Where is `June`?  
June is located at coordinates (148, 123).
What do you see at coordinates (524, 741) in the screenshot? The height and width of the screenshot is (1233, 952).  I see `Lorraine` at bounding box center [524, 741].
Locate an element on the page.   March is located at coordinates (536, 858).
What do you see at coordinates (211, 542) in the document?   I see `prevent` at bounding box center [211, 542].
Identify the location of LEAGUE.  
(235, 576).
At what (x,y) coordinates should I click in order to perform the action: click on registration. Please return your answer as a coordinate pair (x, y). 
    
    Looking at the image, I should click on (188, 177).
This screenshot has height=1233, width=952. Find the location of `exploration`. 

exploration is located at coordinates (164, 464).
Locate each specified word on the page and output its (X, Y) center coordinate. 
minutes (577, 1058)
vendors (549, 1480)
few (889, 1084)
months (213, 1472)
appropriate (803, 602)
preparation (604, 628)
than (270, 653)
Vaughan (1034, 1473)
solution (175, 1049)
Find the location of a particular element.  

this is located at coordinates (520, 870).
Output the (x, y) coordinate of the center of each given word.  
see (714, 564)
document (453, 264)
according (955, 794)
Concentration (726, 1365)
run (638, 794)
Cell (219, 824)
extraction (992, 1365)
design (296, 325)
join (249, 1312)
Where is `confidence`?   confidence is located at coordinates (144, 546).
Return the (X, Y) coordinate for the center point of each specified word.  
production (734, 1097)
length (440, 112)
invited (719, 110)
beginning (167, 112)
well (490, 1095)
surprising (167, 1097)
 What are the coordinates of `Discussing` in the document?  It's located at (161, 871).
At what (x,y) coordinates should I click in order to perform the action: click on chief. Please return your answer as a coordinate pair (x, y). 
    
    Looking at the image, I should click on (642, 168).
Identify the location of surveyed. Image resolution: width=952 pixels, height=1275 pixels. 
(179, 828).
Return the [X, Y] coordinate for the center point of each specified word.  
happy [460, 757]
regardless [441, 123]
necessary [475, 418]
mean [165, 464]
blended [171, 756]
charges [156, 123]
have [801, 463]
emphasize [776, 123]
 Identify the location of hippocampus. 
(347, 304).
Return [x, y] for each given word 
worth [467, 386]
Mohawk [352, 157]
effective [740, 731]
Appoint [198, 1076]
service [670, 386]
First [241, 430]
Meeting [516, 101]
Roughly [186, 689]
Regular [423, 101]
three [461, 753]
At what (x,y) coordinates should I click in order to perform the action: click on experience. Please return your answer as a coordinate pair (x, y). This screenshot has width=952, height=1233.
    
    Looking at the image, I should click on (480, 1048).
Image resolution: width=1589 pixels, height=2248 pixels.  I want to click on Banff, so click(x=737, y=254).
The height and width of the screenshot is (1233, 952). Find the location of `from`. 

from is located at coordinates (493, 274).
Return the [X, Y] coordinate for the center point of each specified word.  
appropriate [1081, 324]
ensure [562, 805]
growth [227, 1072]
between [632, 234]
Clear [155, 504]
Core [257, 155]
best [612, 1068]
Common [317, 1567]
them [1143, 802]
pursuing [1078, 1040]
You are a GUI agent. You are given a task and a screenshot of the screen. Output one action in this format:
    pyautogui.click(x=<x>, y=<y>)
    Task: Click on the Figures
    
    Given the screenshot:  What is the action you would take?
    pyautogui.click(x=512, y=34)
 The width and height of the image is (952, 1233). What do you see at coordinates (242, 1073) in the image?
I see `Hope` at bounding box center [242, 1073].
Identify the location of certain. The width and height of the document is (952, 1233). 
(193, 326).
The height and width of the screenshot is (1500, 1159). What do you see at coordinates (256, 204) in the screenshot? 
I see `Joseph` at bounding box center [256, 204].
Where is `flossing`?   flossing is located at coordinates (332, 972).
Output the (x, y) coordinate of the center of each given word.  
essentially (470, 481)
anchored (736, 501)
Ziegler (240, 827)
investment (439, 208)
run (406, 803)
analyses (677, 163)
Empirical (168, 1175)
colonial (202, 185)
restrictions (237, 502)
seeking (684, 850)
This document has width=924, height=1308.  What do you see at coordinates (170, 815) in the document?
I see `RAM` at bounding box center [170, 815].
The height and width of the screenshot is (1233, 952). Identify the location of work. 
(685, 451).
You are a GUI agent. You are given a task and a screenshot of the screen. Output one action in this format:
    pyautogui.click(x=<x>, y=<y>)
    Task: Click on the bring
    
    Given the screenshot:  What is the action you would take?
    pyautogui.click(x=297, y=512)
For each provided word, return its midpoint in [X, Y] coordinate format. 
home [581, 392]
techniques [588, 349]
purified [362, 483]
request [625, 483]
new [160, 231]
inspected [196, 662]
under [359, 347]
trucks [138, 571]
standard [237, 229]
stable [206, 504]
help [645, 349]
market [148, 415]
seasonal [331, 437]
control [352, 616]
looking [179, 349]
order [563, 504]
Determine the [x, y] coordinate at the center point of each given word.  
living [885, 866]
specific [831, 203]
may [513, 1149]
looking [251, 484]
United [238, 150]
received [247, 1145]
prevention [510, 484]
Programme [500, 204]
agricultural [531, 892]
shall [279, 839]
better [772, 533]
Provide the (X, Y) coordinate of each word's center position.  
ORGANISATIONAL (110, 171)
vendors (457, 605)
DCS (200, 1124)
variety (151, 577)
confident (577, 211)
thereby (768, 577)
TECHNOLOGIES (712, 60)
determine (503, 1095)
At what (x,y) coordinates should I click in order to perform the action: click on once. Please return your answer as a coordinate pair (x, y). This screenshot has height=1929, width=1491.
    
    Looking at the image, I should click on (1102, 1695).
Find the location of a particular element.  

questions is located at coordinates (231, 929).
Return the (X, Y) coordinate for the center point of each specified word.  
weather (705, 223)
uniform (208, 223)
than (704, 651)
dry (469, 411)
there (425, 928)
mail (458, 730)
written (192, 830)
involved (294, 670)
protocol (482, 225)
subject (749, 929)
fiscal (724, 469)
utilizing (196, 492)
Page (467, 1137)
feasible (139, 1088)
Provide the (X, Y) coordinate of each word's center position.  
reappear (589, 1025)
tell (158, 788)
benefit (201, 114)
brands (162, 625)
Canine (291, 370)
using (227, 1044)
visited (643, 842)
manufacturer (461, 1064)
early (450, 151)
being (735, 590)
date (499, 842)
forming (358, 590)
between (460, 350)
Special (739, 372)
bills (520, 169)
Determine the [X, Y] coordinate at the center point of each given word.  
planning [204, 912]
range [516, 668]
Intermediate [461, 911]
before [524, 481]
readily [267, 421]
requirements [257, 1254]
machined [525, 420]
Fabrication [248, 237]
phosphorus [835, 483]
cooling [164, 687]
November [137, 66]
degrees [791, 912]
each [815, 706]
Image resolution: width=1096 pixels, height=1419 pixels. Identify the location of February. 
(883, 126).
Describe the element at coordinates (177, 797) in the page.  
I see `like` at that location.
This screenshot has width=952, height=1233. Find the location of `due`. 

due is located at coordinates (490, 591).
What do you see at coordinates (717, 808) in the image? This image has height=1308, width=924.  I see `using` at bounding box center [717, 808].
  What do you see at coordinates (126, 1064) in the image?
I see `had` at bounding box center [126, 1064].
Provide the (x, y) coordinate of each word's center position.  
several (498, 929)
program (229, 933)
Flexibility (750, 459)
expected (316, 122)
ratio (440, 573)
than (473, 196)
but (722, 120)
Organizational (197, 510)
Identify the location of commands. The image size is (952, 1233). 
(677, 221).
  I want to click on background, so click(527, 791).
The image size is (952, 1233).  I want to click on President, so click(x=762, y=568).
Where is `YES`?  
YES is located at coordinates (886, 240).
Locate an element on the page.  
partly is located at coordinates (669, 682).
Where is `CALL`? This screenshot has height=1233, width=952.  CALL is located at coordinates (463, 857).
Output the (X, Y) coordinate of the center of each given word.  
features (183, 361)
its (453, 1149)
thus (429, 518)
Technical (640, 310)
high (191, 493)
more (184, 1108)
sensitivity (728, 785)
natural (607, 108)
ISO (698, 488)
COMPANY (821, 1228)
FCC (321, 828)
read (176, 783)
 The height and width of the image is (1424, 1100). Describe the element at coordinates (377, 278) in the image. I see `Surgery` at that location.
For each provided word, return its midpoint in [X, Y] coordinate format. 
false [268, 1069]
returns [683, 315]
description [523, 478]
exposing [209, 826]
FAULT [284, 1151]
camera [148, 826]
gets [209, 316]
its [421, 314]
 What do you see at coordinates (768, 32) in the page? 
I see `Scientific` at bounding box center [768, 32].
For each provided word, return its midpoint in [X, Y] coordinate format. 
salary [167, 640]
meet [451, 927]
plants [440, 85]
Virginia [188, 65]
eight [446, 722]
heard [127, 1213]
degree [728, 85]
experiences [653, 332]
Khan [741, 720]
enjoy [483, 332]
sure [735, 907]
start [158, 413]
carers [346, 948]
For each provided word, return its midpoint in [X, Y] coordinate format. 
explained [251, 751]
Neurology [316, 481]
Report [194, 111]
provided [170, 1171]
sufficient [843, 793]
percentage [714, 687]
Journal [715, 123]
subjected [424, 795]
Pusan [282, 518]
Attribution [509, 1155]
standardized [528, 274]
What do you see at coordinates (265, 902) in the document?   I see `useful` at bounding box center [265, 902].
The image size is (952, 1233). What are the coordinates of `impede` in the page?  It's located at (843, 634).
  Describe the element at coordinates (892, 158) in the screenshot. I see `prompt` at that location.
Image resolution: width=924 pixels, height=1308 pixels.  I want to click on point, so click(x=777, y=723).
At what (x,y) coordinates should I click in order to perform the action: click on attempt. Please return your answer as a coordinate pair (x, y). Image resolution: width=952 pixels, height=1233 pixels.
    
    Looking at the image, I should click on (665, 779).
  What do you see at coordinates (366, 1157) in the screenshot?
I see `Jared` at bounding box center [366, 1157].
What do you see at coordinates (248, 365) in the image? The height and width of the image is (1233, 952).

> **YOUR TASK**: Rescale the rows starting at the line that contains "Return [x, y] for each given word" and ending at the line that contains "three [461, 753]", both included. Reproduce each line with its request, multiply every coordinate in the answers by 0.75, round to whole numbers with halves rounded up, and output only these lines.

> **RESPONSE**:
Return [x, y] for each given word 
worth [350, 290]
Mohawk [264, 118]
effective [555, 548]
Appoint [149, 807]
service [503, 290]
First [181, 323]
Meeting [387, 76]
Roughly [140, 517]
Regular [317, 76]
three [346, 565]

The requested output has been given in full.